Hanging the closed sign on my love life was a relief. I took my broken picker and my innate ability to fuck things up and sequestered myself for eight years. I sent dating the way of the dodo.
* * * *
Around my 42nd birthday I ran into the aforementioned old friend. He flirted; I ignored him. We kept in contact and a year later, I agreed to a date. Within weeks we were a couple. I was terrified. I was sure I was going to do it wrong, and I did: like the time I didn’t consult him before walking away from a restaurant I didn’t want to eat at, or the fury I felt (and shared) when one of his phone calls woke me up. Still, things progressed: We spent the next year in a long-distance relationship, talking and texting every day, seeing each other every weekend, and really enjoying one another’s company.
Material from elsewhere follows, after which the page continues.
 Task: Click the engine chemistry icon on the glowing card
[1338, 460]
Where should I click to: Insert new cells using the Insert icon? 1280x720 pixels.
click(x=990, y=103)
We didn’t fight — we disagreed without dishing out the cruelties meant to hit a particular nerve. I thought about him when I made decisions. I happily gave him my free time. Instead of raging at him when I was feeling neglected, I tried to be patient when we barely saw each other for two months while his 6-year-old son was visiting.
But I made mistakes: I harassed him about getting a better job, fantasized about the future way too much, introduced him to my family sooner than I probably should have (and then made him spend a lot of time with them). I complained about his apartment. Sometimes I still ran hot and cold.
Just before our one-year anniversary, I shared some things with my boyfriend, the real stuff that can make a person decide to stay or go. Days later he sat on his bed and told me he was unsure if he wanted to be with me. That was unacceptable. You either have my back or you don’t — it shouldn’t be a great debate. So, I grabbed my overnight bag and hit the road. This time I refused to accept being jerked around as an inexorable part of a love story.
Still, I was mourning what had been an important relationship. As I drowned my sorrows in sad songs and sweet treats something unfamiliar happened. Self-loathing and self-doubt didn’t descend upon me. I wasn’t riding the shame spiral looking for each moment I’d done something to cause the breakup. What I saw instead was the truth. I loved that man openly and honestly and showed up every day as the woman I am: smart, funny, loving, loyal, decisive, successful, and imperfect. I hadn’t gotten what I deserved. What I deserved was better.
In this breakup I was given a gift: I no longer believed the story that I was an emotionally broke-down woman who feared commitment and sabotages relationships. It had become clear to me that I can love hard, without drama and without shame or fear. The truth is, there ain’t a damn thing wrong with me. If I were dating me, I’d never let me go.